### Set task
Copy the following records line for line, with no changes.

### Data to process
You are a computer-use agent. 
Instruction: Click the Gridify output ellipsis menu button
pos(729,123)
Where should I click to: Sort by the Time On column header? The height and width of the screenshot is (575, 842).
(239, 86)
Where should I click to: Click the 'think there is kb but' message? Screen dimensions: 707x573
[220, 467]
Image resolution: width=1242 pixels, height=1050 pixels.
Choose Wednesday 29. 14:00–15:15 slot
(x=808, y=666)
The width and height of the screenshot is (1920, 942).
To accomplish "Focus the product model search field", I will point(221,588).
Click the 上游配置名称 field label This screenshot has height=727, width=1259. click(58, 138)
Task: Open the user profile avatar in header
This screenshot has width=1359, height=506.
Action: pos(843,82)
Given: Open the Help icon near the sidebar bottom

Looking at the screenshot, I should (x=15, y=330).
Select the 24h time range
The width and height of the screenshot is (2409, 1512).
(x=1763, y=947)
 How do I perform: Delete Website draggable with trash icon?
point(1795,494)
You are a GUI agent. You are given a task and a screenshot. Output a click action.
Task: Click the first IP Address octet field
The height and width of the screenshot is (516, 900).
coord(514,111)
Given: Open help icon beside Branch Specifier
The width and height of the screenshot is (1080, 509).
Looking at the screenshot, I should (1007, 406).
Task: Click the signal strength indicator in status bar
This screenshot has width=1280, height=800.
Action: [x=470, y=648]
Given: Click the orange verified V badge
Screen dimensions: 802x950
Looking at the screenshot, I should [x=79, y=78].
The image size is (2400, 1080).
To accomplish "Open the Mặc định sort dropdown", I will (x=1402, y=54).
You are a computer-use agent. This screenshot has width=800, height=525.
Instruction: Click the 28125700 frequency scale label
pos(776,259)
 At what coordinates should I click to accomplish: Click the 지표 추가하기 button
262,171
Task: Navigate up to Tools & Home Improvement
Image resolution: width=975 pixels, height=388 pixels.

### Answer below
You are a computer-use agent. 
Instruction: Click the Gridify output ellipsis menu button
pos(729,123)
Where should I click to: Sort by the Time On column header? The height and width of the screenshot is (575, 842).
(239, 86)
Where should I click to: Click the 'think there is kb but' message? Screen dimensions: 707x573
[220, 467]
Image resolution: width=1242 pixels, height=1050 pixels.
Choose Wednesday 29. 14:00–15:15 slot
(x=808, y=666)
The width and height of the screenshot is (1920, 942).
To accomplish "Focus the product model search field", I will point(221,588).
Click the 上游配置名称 field label This screenshot has height=727, width=1259. click(58, 138)
Task: Open the user profile avatar in header
This screenshot has width=1359, height=506.
Action: pos(843,82)
Given: Open the Help icon near the sidebar bottom

Looking at the screenshot, I should (x=15, y=330).
Select the 24h time range
The width and height of the screenshot is (2409, 1512).
(x=1763, y=947)
 How do I perform: Delete Website draggable with trash icon?
point(1795,494)
You are a GUI agent. You are given a task and a screenshot. Output a click action.
Task: Click the first IP Address octet field
The height and width of the screenshot is (516, 900).
coord(514,111)
Given: Open help icon beside Branch Specifier
The width and height of the screenshot is (1080, 509).
Looking at the screenshot, I should (1007, 406).
Task: Click the signal strength indicator in status bar
This screenshot has width=1280, height=800.
Action: [x=470, y=648]
Given: Click the orange verified V badge
Screen dimensions: 802x950
Looking at the screenshot, I should [x=79, y=78].
The image size is (2400, 1080).
To accomplish "Open the Mặc định sort dropdown", I will (x=1402, y=54).
You are a computer-use agent. This screenshot has width=800, height=525.
Instruction: Click the 28125700 frequency scale label
pos(776,259)
 At what coordinates should I click to accomplish: Click the 지표 추가하기 button
262,171
Task: Navigate up to Tools & Home Improvement
Image resolution: width=975 pixels, height=388 pixels.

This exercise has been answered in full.